I shook my head, not really expecting him to continue. But he did, like he talked about the past all the time. Like he didn’t care anymore.
“We were in there together for almost a month,” he said. “Me, Ani, a few others. They never told us what they were testing us for. Or why the ones who disappeared never came back. I was the only one who knew what we were doing there—”
“How?”
A ghost of the old cocky smile crossed his lips. “Knowing things is something of a hobby for me. I’m rather good at it,” he said. Not boasting, just stating a fact. “But the rest of them, no idea. You don’t tell the lab rats why you’re putting them through the maze, right?”
“I thought Riley knew too,” I said hesitantly, feeling like I was breaking Riley’s confidence by admitting what he’d said. “I thought you got him into the program?”
“He told you that?” Jude asked, surprised. “I didn’t think he’d… huh.”
“What?”
“He tell you the rest? About what he was doing there?”
“He got shot,” I said.
“Right, and…?”
“And what?”
Jude nodded with approval. “I didn’t think so.”
“What?”
“Ask your boyfriend,” he said. “If he wants you to know, he’ll tell you.”
But I wasn’t asking Riley much of anything at the moment. All I wanted was his arms around me, his voice in my ear, telling me—
Well, that was the problem. Riley would tell me it was going to be all right. That I’d done nothing wrong. That I couldn’t have stopped Ani, couldn’t have saved any of them. That we’d find a way.
He wouldn’t judge me, and he wouldn’t question me.
He wouldn’t guess that I had a secret from him, from everyone, that Savona had given me a piece of poisonous knowledge, forced me to swallow it. That everything I told him about that night was infected by the lie of what I couldn’t say.
So I avoided him.
And instead sought out Jude, who couldn’t judge me but also couldn’t trust me, because he knew better. We were both liars, both cowards, in our own way. The same.
He turned back to his small pile of dirt, reaching into one of the plant pots to scoop out a fresh supply. “Anyway, Riley wasn’t there, not at first. I got him in at the end, when it seemed like they had figured out what they were doing, and it was going to work. At the beginning, when they were still screwing around, throwing stuff at the wall to see what would stick? I was on my own.”
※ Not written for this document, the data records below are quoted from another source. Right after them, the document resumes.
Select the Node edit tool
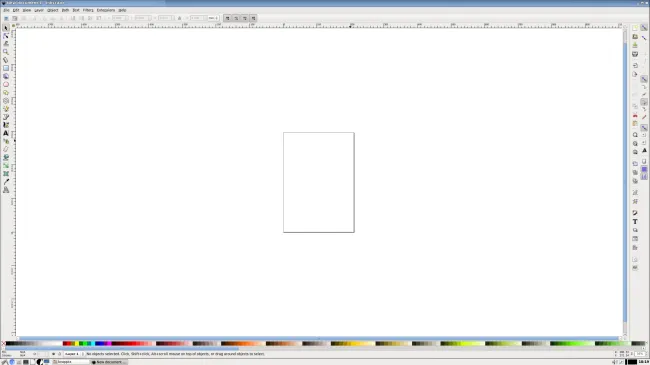This screenshot has width=650, height=365. click(x=6, y=36)
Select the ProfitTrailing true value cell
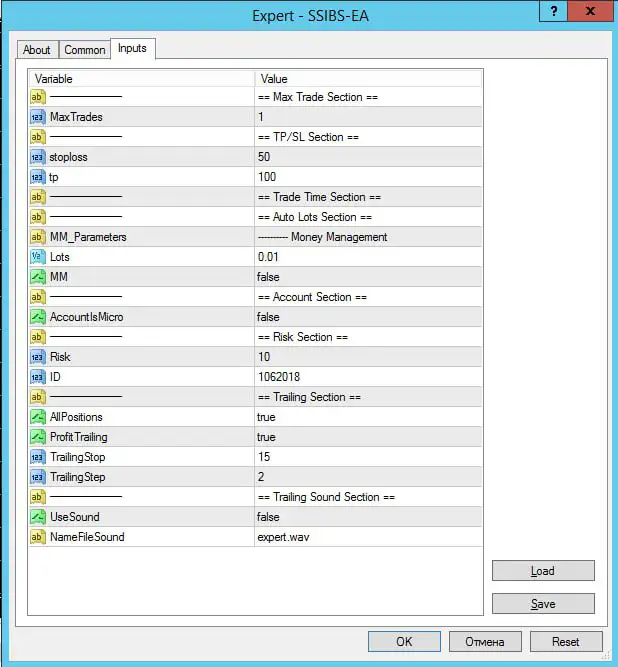 tap(367, 437)
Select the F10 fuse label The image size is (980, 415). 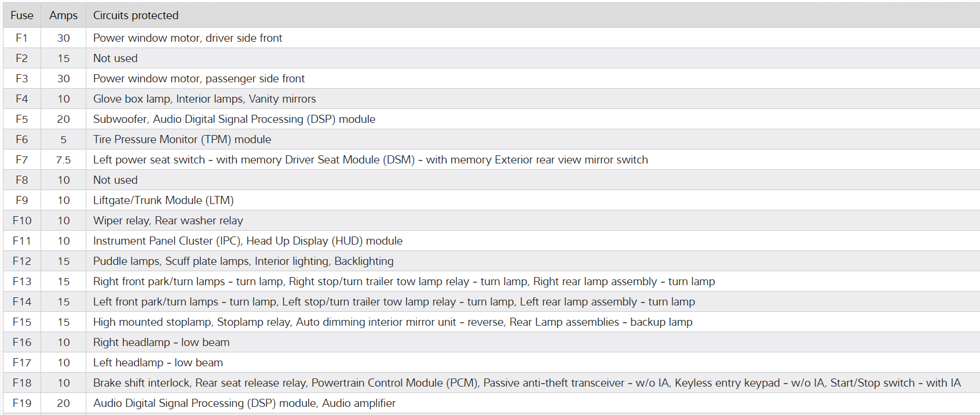(22, 221)
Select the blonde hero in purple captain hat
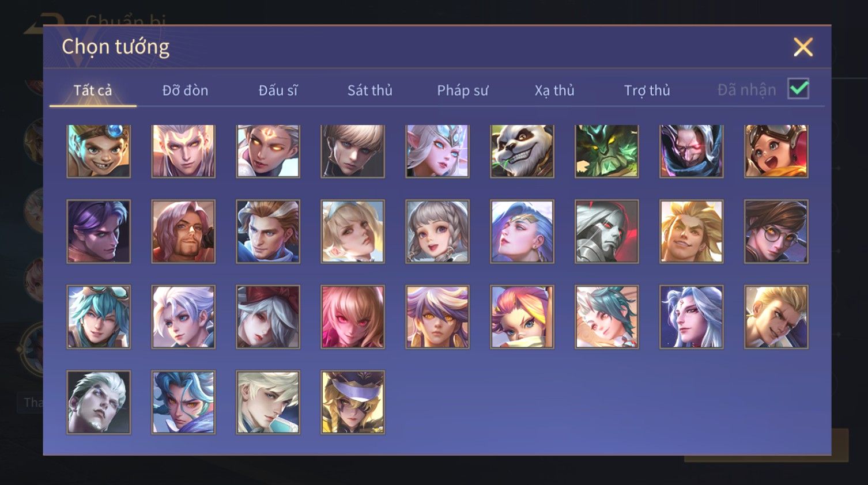868x485 pixels. click(353, 402)

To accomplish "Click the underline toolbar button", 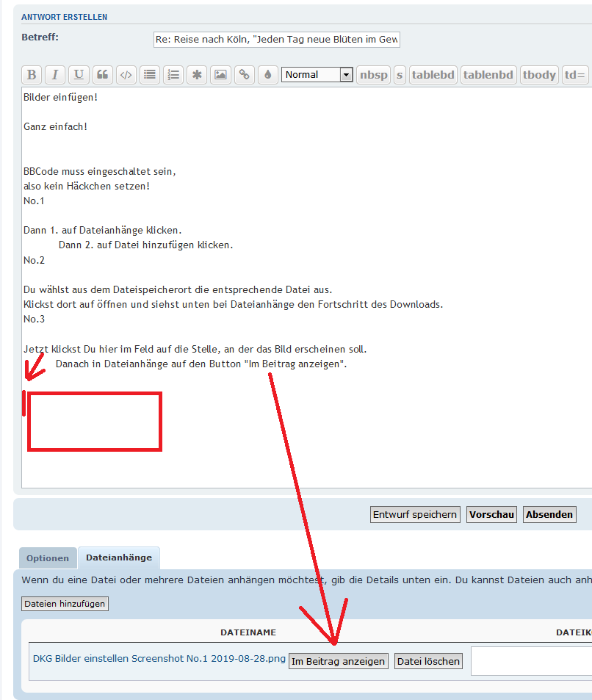I will pos(79,75).
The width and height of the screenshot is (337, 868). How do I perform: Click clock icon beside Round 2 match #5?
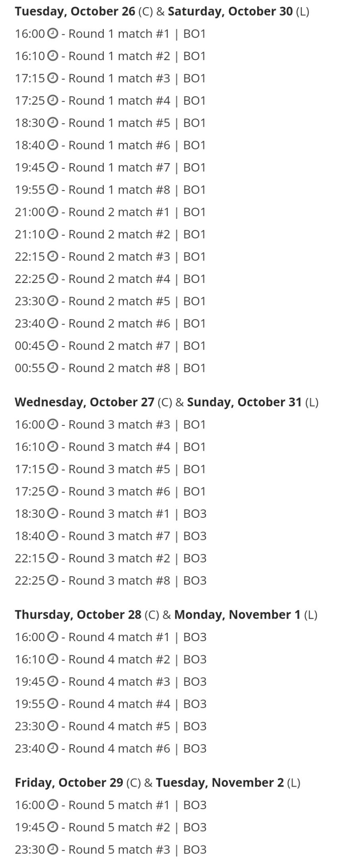pos(53,301)
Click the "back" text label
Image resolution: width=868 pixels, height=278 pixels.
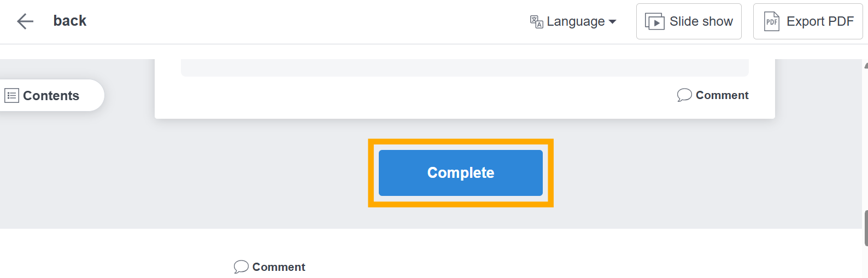pyautogui.click(x=70, y=21)
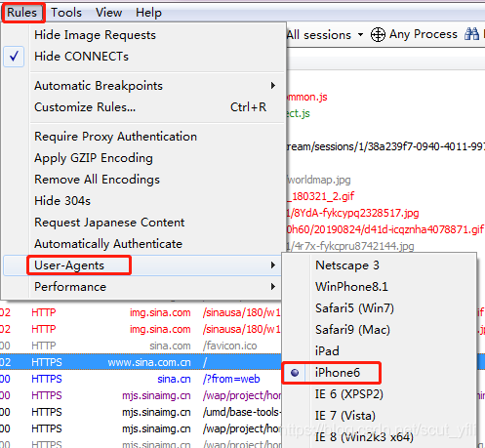Image resolution: width=485 pixels, height=448 pixels.
Task: Choose Safari9 (Mac) user-agent
Action: pyautogui.click(x=352, y=330)
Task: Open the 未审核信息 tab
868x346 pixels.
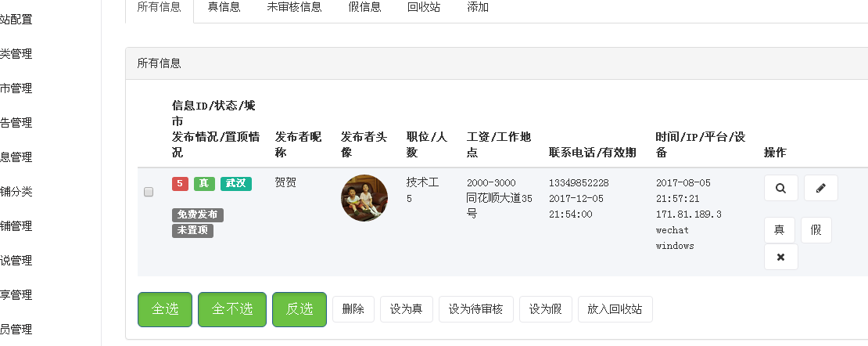Action: [294, 8]
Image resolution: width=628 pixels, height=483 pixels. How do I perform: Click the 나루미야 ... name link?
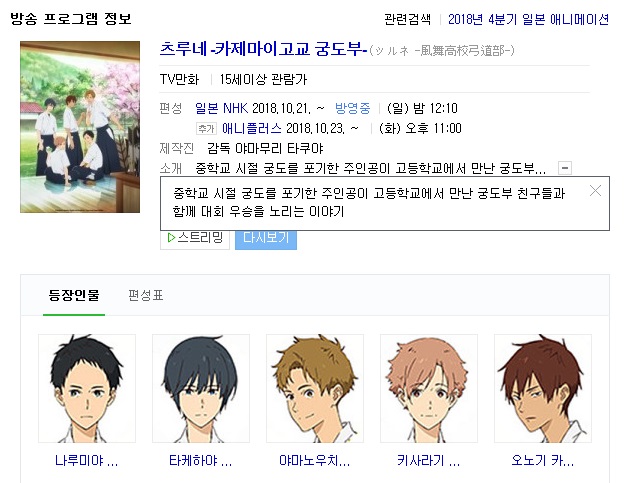[87, 461]
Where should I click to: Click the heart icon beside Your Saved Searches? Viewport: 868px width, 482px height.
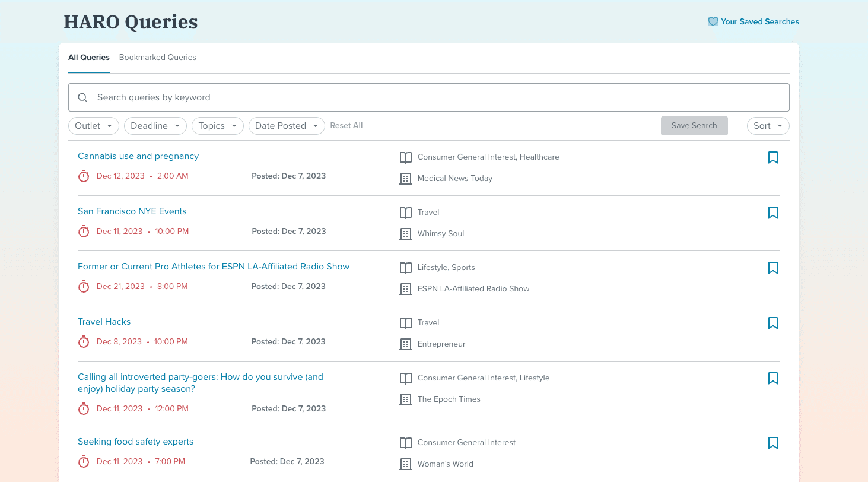point(713,22)
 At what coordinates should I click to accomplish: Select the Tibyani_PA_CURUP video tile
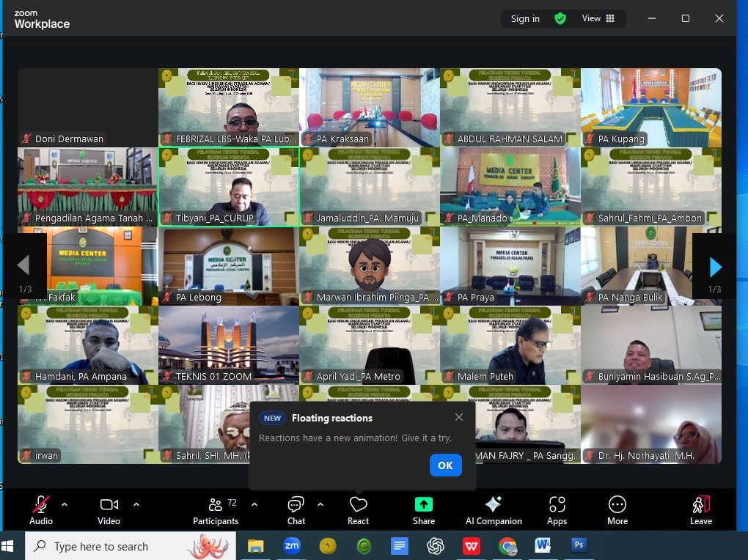pyautogui.click(x=229, y=187)
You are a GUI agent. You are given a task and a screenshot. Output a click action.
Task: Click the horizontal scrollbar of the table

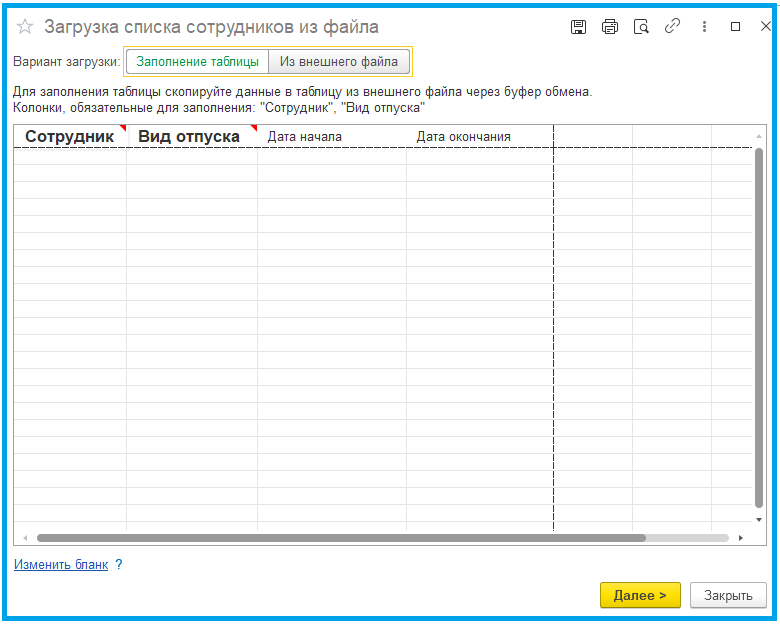pos(340,537)
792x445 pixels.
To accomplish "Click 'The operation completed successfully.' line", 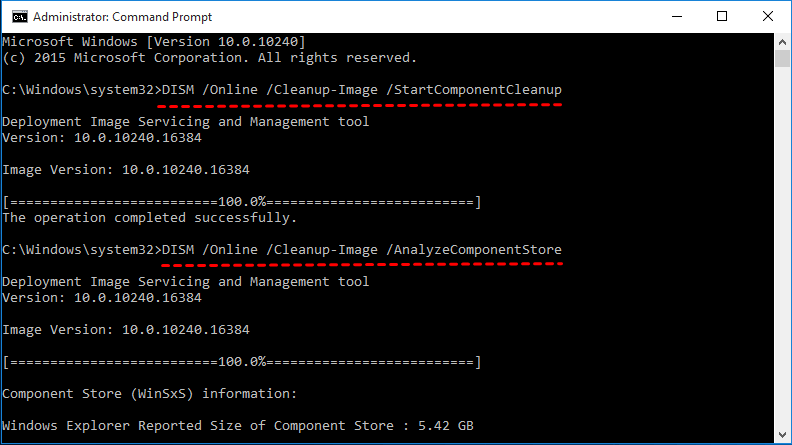I will (x=150, y=217).
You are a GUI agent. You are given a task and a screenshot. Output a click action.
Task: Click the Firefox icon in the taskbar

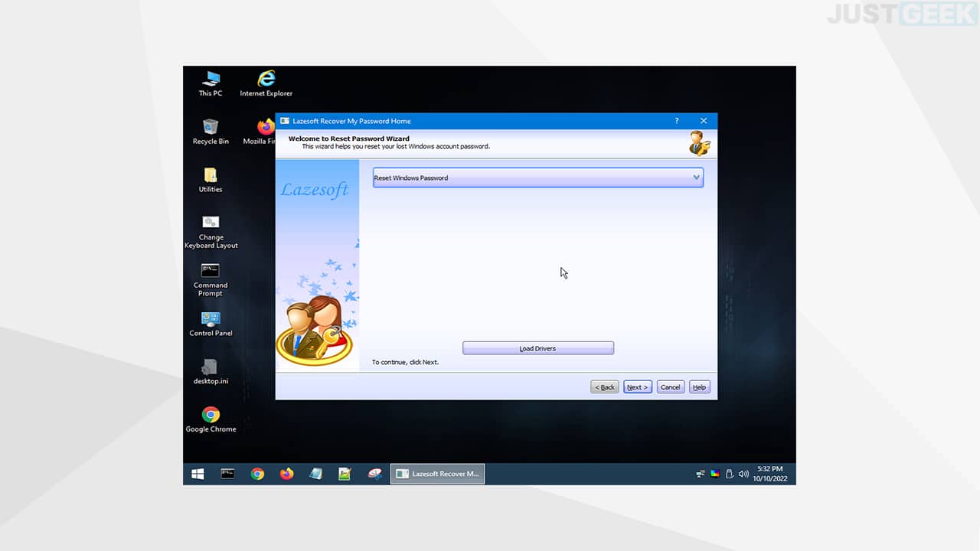point(286,474)
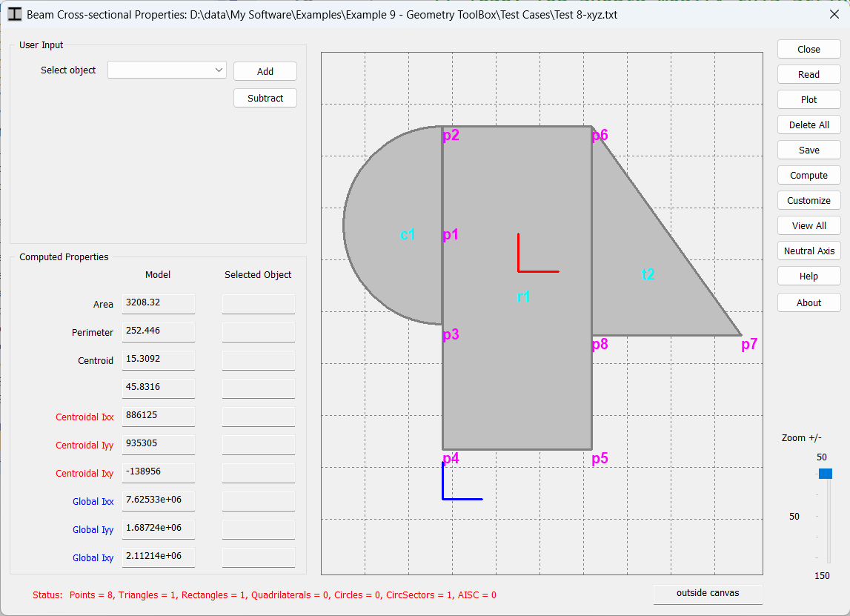The height and width of the screenshot is (616, 850).
Task: Click View All to fit the model
Action: [809, 225]
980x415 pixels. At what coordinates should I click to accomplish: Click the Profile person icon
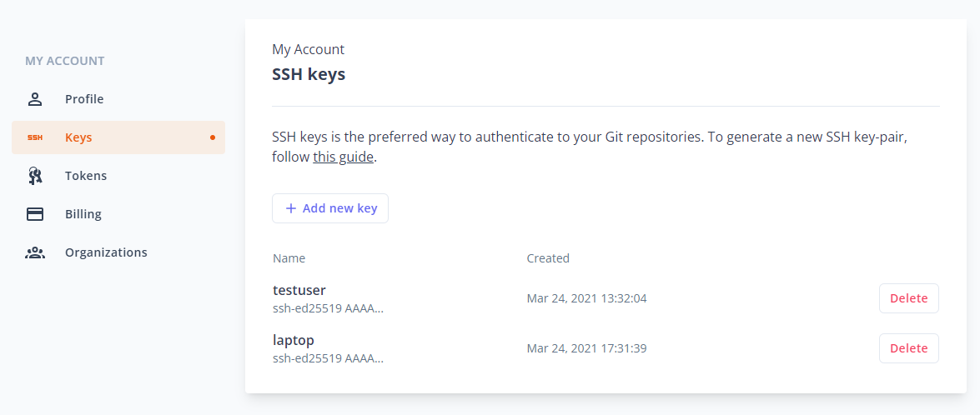[35, 98]
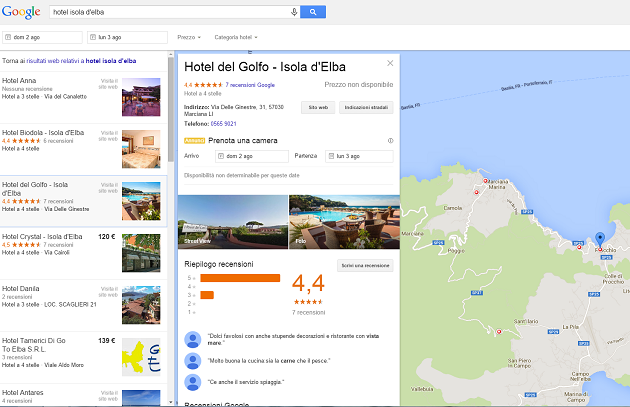
Task: Open the top check-out date lun 3 ago
Action: tap(124, 37)
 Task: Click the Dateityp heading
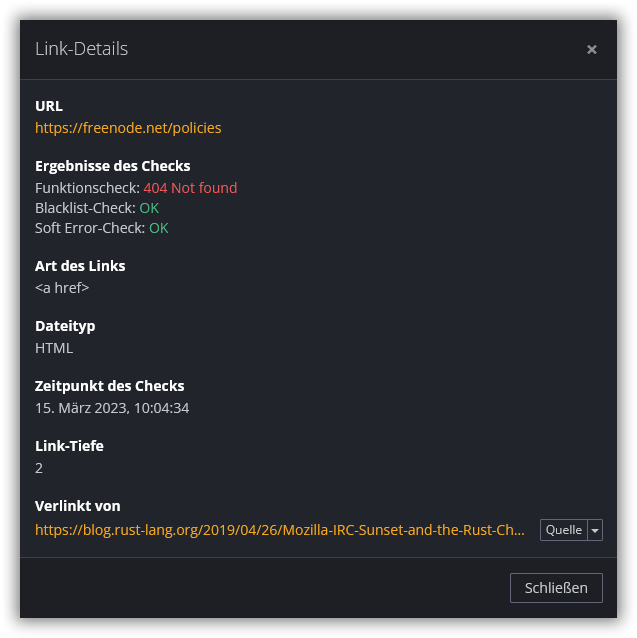click(65, 326)
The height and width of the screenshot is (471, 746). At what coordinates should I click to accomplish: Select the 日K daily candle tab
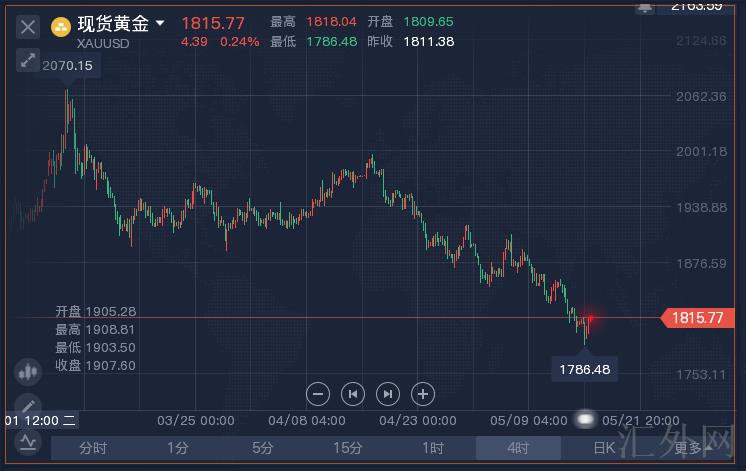click(604, 448)
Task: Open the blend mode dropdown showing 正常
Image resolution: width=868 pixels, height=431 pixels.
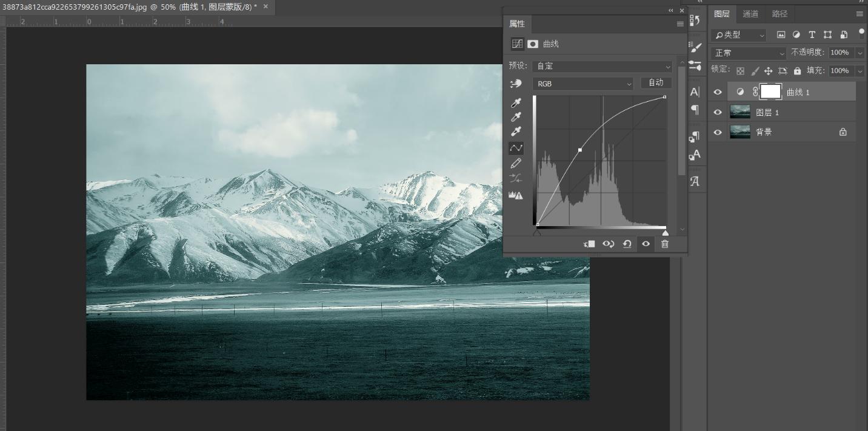Action: 749,53
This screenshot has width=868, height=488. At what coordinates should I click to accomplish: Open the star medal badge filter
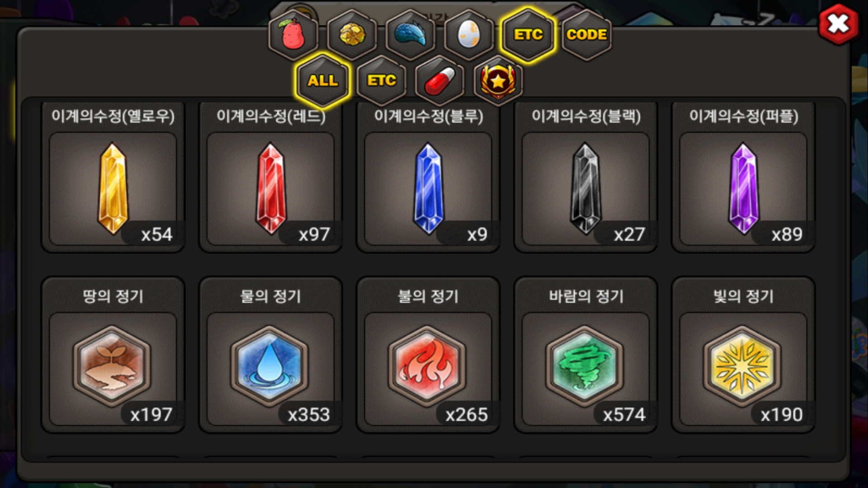click(x=498, y=81)
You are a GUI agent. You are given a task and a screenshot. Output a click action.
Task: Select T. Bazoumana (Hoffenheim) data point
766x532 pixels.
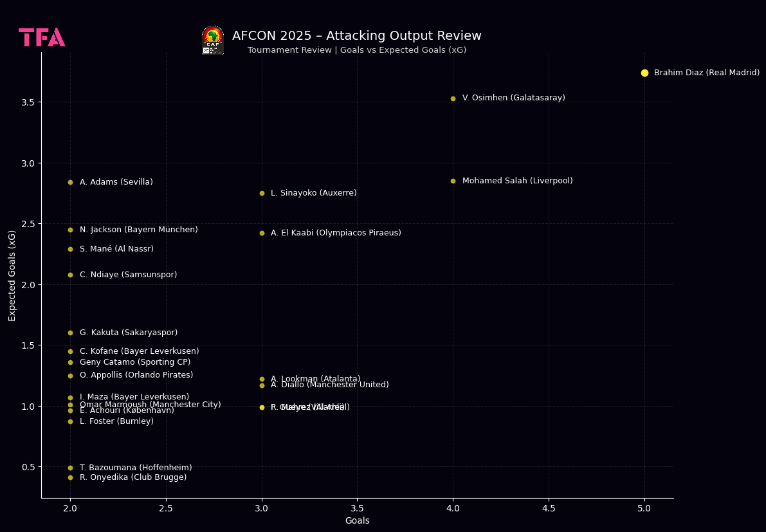pyautogui.click(x=70, y=468)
“With Ani.” I tried to picture it, the two of them with their old faces, their wheelchairs, two people who had nothing in common with the mechs I knew, and everything in common with each other.
“Yeah. She was from a different city, hung with a different crowd the first week we were in there. But most of them were gone after the first week anyway, so… anyway. There was this girl, Jeri. From the same city as Ani. And they were—I don’t know. I never knew if they were together, or what. But one day Jeri just wasn’t there anymore. And Ani—I’d seen her around by then, you know. There weren’t that many of us left, so you pretty much knew everyone. That day, she was just kind of empty. Like she was there, but not there anymore, you know? Nothing behind the eyes.”
“And you took pity on her? Decided you were going to rescue her from her misery?” I’d intended sarcasm, but it didn’t come out quite right.